* [Records from a data source]
-----
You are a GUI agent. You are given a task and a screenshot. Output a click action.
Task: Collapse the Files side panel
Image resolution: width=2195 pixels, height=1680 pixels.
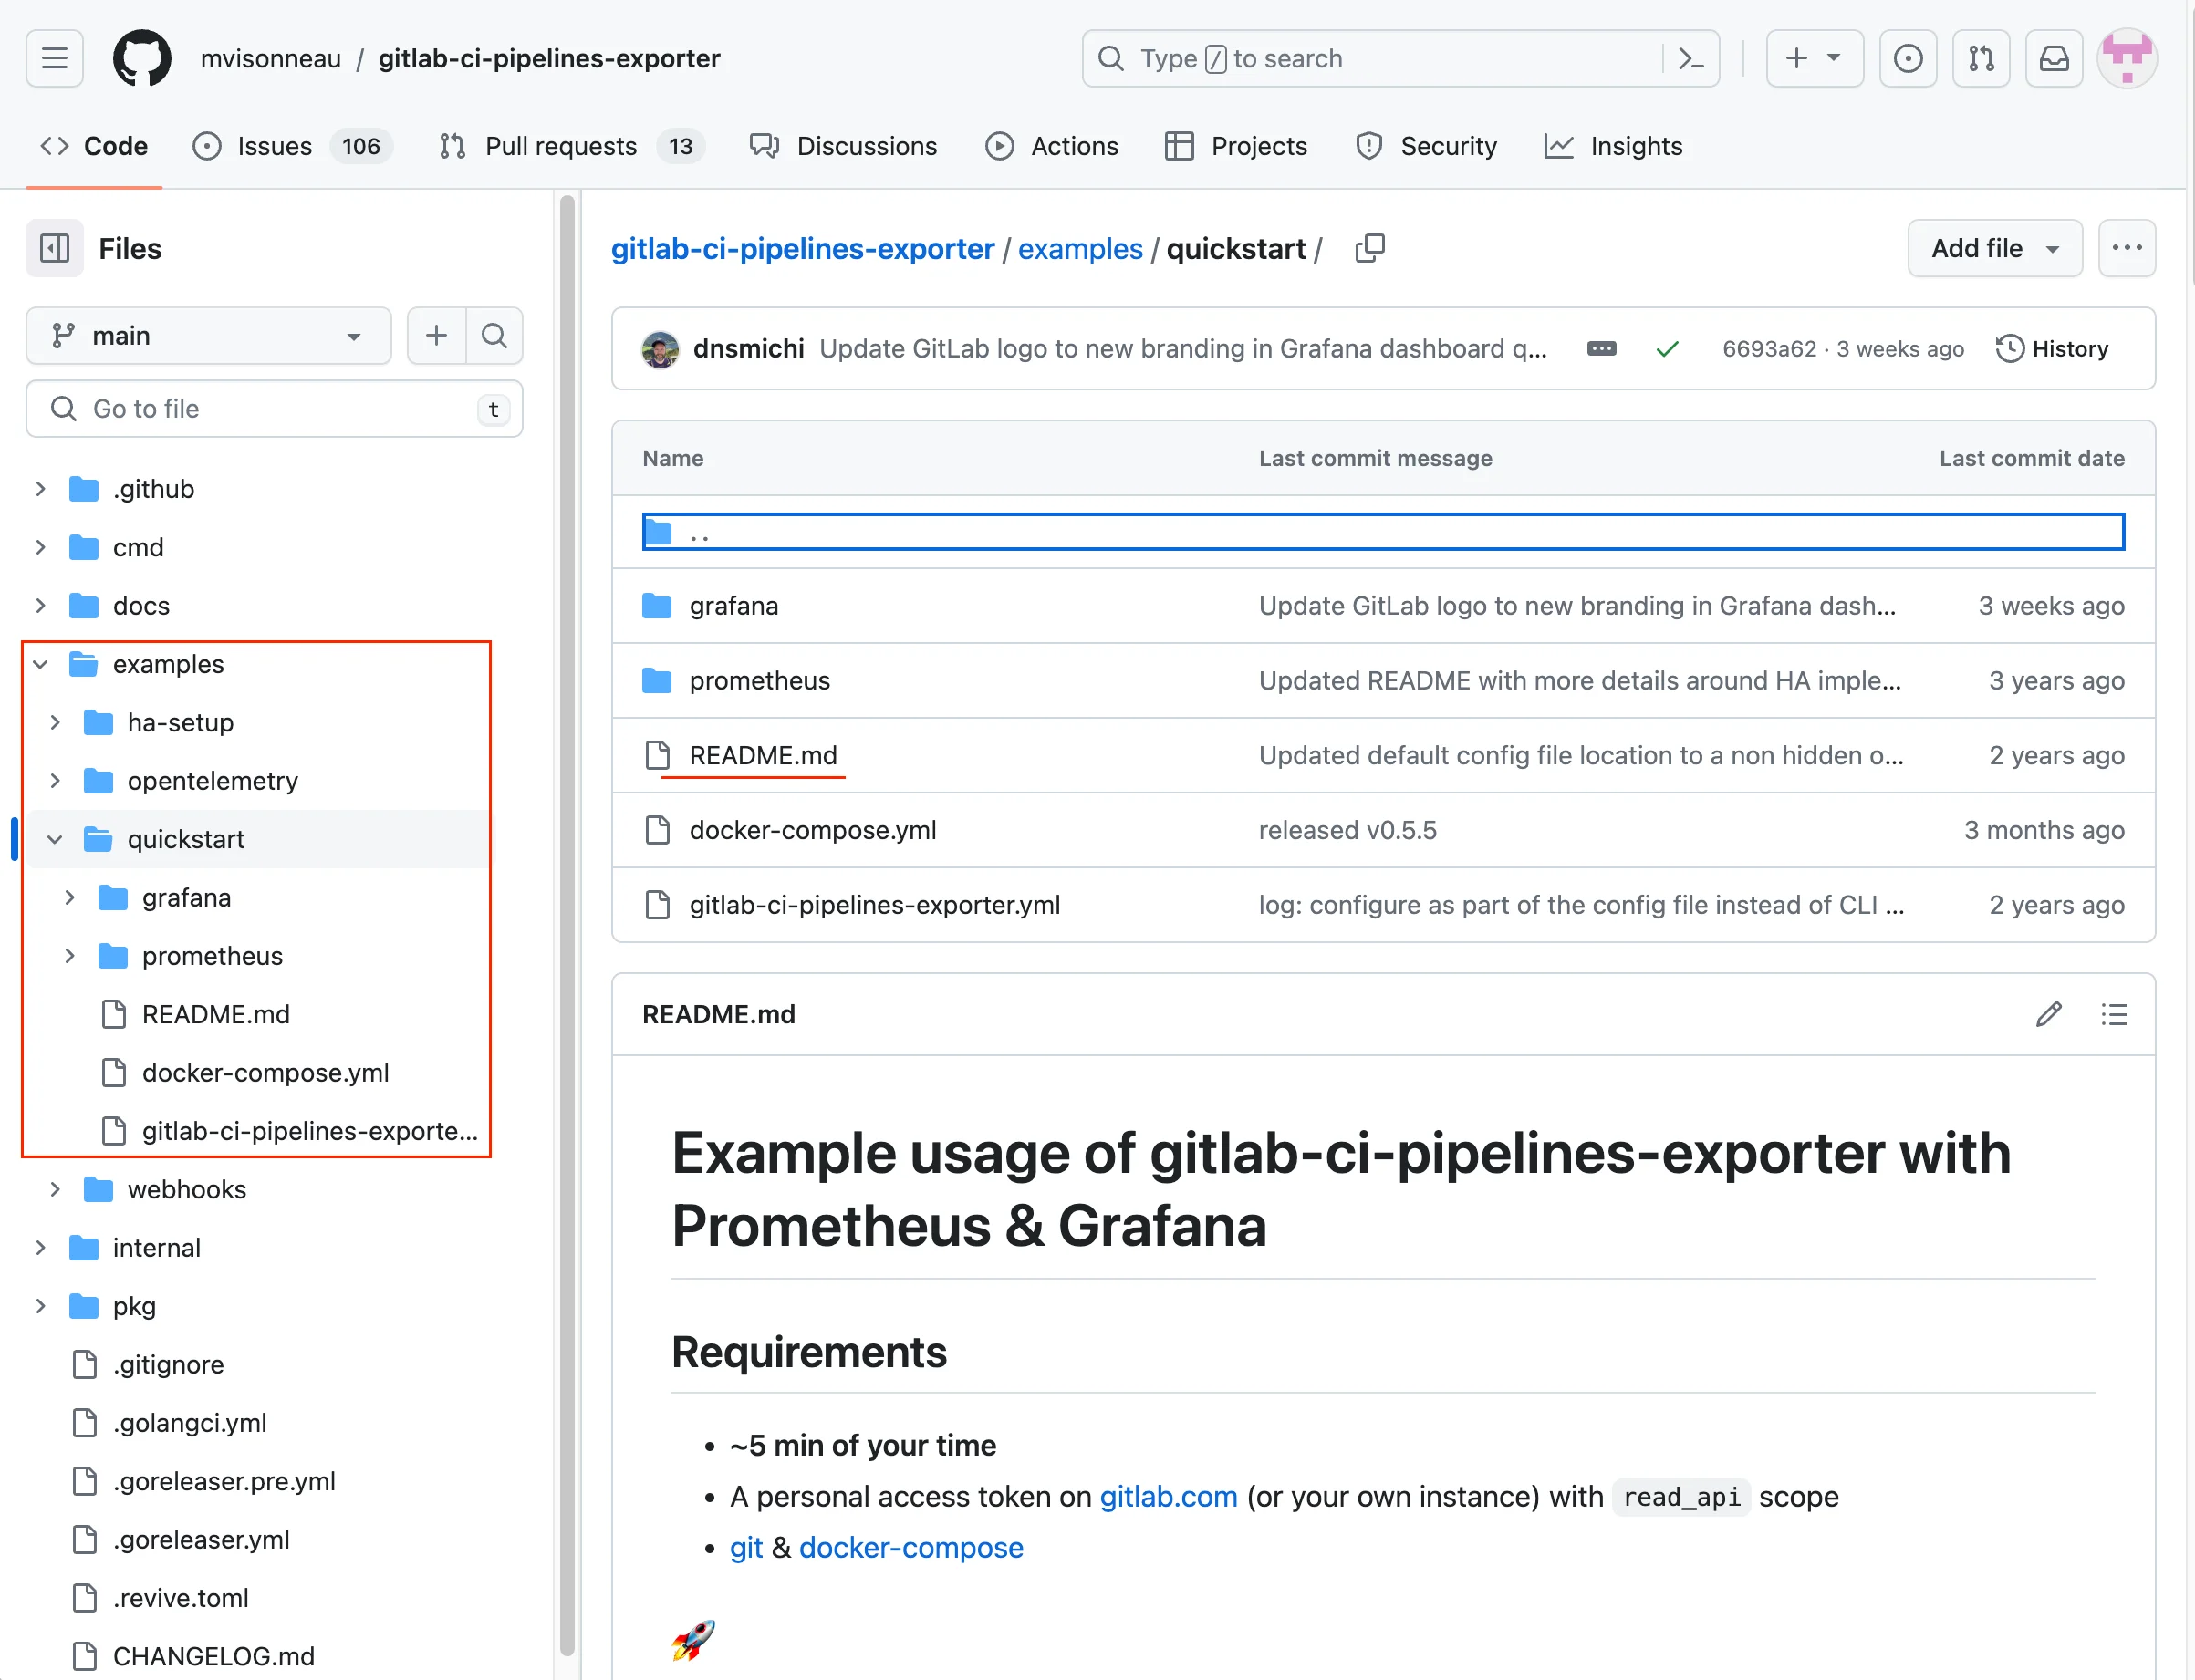[55, 248]
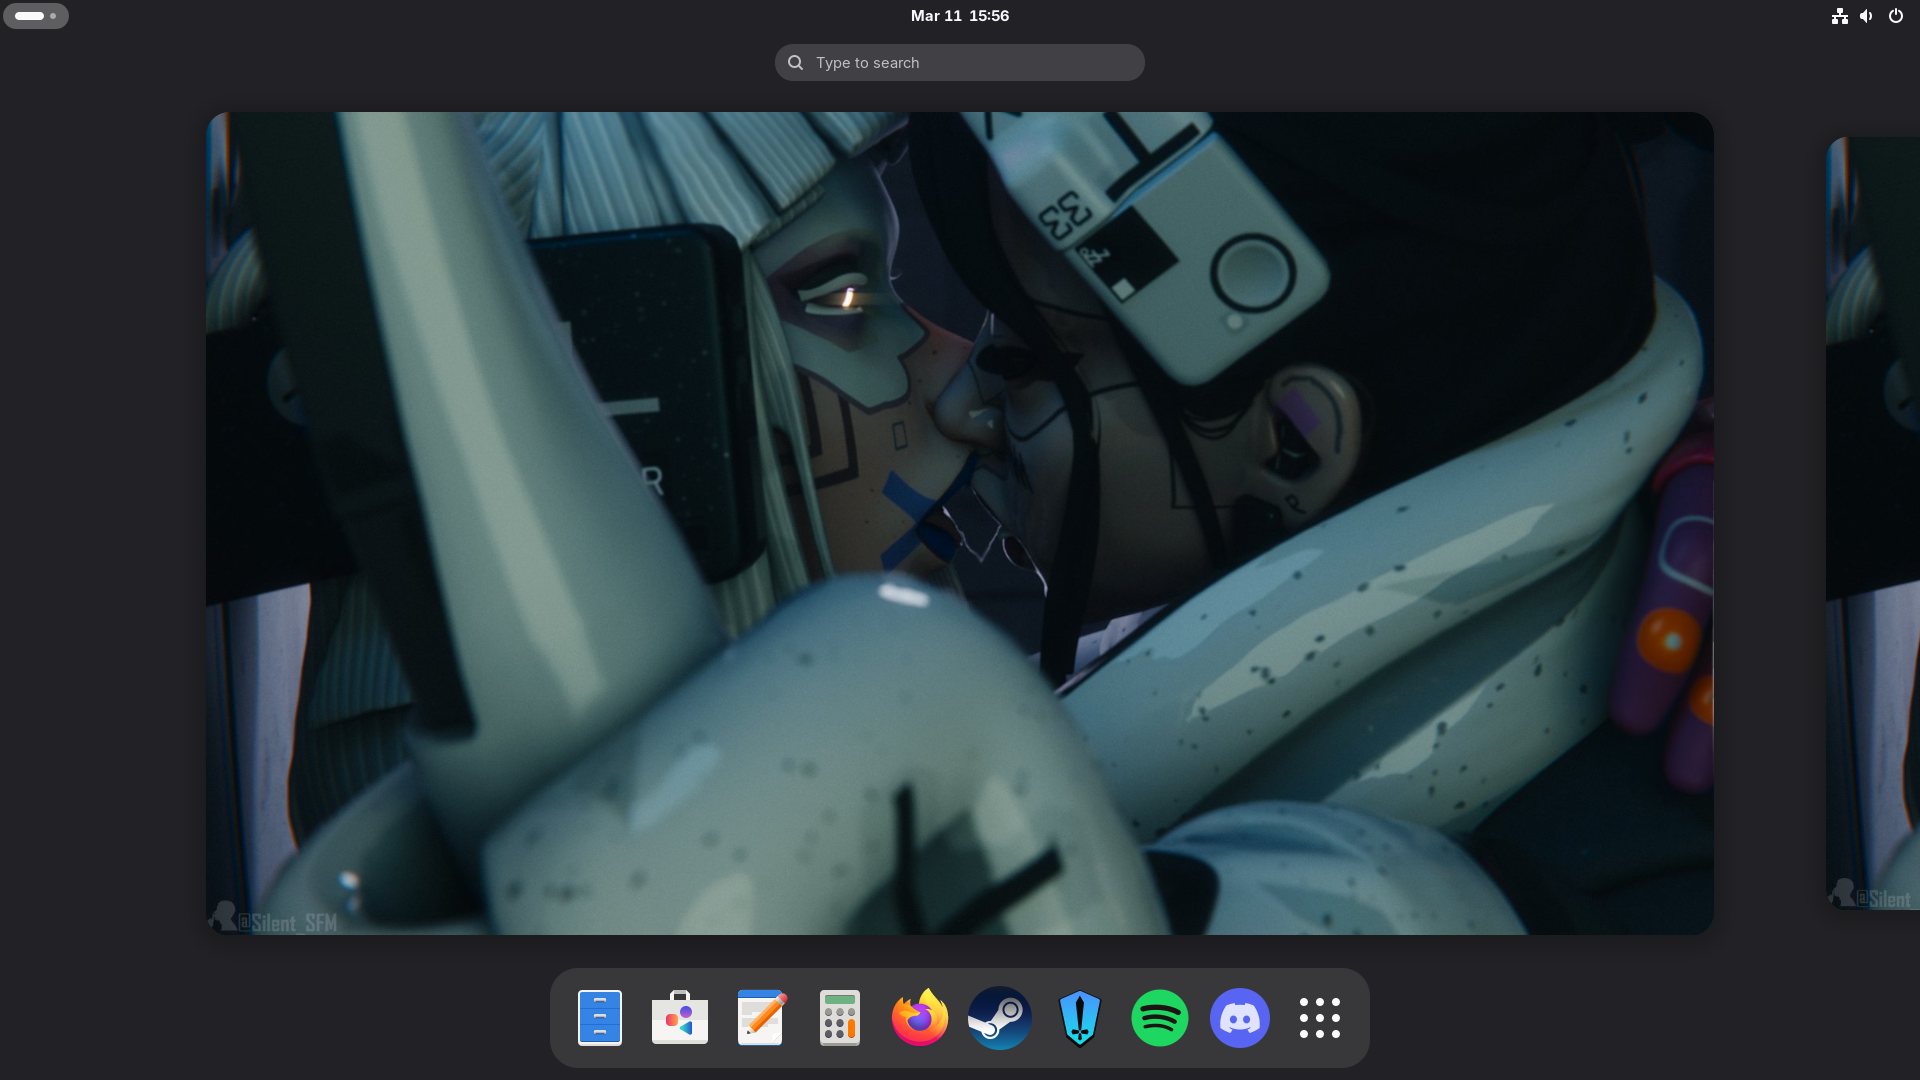Open the power icon system menu
This screenshot has height=1080, width=1920.
1895,16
-----
* [WHAT THIS TASK INVOLVES]
Reproduce the data word for word, excluding its pictures.

* [ANSWER TO THIS TASK]
You are a GUI agent. You are given a task and a screenshot. Output a click action.
Task: Collapse the Files side panel
Image resolution: width=2195 pixels, height=1680 pixels.
[55, 248]
Open the power icon system menu
This screenshot has height=1080, width=1920.
1895,16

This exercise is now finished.